Within the records below, filter for lines carrying the word "legend" and copy them.

[Dataset items]

• • • •

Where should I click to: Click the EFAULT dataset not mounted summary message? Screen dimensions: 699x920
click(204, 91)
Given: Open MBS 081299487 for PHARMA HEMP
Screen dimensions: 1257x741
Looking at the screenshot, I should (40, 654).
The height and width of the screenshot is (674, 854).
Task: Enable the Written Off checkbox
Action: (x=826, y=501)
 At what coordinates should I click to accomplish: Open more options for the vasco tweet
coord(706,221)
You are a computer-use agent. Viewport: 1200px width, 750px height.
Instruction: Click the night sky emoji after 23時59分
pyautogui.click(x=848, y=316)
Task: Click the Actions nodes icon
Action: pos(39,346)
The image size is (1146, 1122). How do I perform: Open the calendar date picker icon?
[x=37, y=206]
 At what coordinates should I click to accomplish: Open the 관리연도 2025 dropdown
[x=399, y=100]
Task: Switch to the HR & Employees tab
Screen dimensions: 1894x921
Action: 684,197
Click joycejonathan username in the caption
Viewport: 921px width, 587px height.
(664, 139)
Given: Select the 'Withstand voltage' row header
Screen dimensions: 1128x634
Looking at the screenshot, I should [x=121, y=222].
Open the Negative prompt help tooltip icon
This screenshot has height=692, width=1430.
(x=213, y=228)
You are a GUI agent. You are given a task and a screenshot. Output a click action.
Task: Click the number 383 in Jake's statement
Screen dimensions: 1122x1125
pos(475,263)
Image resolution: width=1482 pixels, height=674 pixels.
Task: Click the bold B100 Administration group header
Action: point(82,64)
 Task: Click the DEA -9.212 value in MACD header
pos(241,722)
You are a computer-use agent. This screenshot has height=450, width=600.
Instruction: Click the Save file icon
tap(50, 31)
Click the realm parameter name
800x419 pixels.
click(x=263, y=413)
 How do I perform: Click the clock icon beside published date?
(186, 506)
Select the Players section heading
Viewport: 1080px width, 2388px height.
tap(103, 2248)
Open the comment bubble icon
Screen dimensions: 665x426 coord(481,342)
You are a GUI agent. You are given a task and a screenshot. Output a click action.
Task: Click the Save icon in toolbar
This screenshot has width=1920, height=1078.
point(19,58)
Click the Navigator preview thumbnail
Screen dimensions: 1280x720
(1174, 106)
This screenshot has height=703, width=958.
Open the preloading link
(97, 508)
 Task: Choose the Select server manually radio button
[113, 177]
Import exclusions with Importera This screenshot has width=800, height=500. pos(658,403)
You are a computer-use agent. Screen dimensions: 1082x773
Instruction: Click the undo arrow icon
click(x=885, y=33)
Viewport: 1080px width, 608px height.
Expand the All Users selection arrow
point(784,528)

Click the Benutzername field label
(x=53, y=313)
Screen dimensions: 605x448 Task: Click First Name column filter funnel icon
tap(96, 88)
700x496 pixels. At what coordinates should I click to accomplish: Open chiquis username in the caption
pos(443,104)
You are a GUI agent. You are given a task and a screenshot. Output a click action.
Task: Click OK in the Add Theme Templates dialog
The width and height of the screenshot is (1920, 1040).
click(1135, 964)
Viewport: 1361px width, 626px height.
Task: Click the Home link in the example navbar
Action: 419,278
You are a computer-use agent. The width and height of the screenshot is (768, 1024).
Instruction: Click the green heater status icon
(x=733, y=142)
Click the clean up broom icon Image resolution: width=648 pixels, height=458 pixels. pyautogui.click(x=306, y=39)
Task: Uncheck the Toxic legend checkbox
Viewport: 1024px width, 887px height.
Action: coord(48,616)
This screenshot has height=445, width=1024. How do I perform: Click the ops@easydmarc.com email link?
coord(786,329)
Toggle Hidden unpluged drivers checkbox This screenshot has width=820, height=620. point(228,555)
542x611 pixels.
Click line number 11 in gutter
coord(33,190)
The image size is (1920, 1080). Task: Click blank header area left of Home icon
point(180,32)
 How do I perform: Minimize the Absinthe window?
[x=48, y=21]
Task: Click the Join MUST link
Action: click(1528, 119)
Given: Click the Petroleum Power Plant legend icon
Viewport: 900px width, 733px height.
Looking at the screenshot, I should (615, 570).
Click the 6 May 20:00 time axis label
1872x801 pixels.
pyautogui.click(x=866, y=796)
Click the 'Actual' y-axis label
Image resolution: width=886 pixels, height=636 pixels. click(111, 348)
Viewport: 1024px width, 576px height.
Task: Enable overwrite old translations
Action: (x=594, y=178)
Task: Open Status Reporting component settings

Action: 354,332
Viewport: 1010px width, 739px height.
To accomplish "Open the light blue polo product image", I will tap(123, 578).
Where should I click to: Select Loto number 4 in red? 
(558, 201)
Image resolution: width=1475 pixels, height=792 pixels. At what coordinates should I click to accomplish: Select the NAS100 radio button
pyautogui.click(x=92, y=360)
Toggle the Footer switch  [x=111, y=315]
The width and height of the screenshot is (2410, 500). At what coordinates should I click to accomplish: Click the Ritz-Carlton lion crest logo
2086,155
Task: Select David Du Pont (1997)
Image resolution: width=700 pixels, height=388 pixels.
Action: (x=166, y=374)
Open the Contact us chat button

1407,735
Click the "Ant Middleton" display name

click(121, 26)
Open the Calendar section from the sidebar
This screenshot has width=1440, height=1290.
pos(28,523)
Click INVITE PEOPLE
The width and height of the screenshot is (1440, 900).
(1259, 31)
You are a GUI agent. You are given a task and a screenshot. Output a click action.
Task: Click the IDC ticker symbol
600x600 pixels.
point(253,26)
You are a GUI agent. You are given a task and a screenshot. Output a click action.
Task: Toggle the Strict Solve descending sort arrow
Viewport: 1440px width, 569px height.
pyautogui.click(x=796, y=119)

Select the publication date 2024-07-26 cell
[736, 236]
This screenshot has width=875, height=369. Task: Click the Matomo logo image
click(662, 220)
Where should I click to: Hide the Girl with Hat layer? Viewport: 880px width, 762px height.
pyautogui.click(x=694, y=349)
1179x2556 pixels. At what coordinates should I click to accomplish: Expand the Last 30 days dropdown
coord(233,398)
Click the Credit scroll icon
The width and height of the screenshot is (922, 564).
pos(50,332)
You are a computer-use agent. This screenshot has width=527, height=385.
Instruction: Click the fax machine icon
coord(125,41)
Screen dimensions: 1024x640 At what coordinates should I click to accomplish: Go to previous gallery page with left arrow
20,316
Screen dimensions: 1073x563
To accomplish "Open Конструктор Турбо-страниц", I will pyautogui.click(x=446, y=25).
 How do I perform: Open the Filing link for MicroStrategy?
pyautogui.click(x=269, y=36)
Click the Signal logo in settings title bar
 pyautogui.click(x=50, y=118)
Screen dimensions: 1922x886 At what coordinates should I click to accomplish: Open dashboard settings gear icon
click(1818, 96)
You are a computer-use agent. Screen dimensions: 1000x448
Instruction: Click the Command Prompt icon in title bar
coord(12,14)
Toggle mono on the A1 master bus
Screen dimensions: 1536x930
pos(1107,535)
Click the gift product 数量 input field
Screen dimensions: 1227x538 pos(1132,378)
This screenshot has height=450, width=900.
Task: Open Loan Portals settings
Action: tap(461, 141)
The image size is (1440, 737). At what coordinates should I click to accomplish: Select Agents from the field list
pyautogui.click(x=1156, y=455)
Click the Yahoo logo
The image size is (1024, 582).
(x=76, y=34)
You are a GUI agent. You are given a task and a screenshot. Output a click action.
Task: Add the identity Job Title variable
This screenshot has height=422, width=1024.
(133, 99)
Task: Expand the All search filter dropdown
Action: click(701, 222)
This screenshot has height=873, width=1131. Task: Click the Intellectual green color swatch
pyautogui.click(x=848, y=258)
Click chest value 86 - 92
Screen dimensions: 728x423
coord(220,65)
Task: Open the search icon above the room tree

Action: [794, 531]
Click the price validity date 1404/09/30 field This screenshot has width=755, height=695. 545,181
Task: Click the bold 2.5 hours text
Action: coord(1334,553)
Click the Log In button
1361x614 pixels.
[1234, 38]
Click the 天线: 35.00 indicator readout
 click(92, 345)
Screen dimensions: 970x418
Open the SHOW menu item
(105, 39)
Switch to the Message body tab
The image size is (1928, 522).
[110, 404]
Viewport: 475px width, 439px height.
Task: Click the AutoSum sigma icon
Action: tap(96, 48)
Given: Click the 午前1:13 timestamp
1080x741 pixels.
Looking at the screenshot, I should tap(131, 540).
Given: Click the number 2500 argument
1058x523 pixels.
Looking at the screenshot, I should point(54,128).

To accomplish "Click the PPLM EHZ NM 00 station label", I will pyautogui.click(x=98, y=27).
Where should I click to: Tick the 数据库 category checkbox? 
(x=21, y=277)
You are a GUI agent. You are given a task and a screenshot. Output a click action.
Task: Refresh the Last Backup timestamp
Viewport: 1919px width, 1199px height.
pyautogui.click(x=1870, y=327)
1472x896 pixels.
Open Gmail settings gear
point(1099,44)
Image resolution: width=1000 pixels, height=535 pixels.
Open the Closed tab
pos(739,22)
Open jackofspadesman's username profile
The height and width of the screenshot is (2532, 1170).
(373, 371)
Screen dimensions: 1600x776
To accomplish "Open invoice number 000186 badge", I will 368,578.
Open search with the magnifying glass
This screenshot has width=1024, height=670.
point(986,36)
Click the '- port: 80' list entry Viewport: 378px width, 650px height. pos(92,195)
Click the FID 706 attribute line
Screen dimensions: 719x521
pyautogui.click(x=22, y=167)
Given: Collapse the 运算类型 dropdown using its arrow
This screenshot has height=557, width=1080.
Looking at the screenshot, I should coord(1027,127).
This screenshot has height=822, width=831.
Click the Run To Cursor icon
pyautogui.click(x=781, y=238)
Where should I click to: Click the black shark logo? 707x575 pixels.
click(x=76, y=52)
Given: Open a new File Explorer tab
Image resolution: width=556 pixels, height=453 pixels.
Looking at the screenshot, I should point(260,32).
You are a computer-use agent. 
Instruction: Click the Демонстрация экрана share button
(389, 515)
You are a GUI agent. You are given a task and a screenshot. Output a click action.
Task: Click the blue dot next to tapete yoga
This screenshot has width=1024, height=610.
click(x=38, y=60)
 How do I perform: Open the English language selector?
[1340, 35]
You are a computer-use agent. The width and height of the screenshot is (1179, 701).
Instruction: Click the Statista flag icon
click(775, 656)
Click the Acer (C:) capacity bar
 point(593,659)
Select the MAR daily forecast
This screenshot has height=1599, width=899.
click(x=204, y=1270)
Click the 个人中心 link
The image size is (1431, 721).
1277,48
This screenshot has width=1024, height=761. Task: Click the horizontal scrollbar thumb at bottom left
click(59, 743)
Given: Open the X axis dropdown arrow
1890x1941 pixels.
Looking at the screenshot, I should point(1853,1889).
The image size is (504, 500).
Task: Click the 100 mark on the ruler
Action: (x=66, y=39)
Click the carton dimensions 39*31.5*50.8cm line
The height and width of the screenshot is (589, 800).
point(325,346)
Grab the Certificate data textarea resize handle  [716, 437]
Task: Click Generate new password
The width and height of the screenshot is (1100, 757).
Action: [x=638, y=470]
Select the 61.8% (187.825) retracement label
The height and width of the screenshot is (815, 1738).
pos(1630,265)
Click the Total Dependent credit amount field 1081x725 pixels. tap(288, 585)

• • • •

▶ Answer to the exercise
Task: Uncheck the Toxic legend checkbox
Given: Click the Petroleum Power Plant legend icon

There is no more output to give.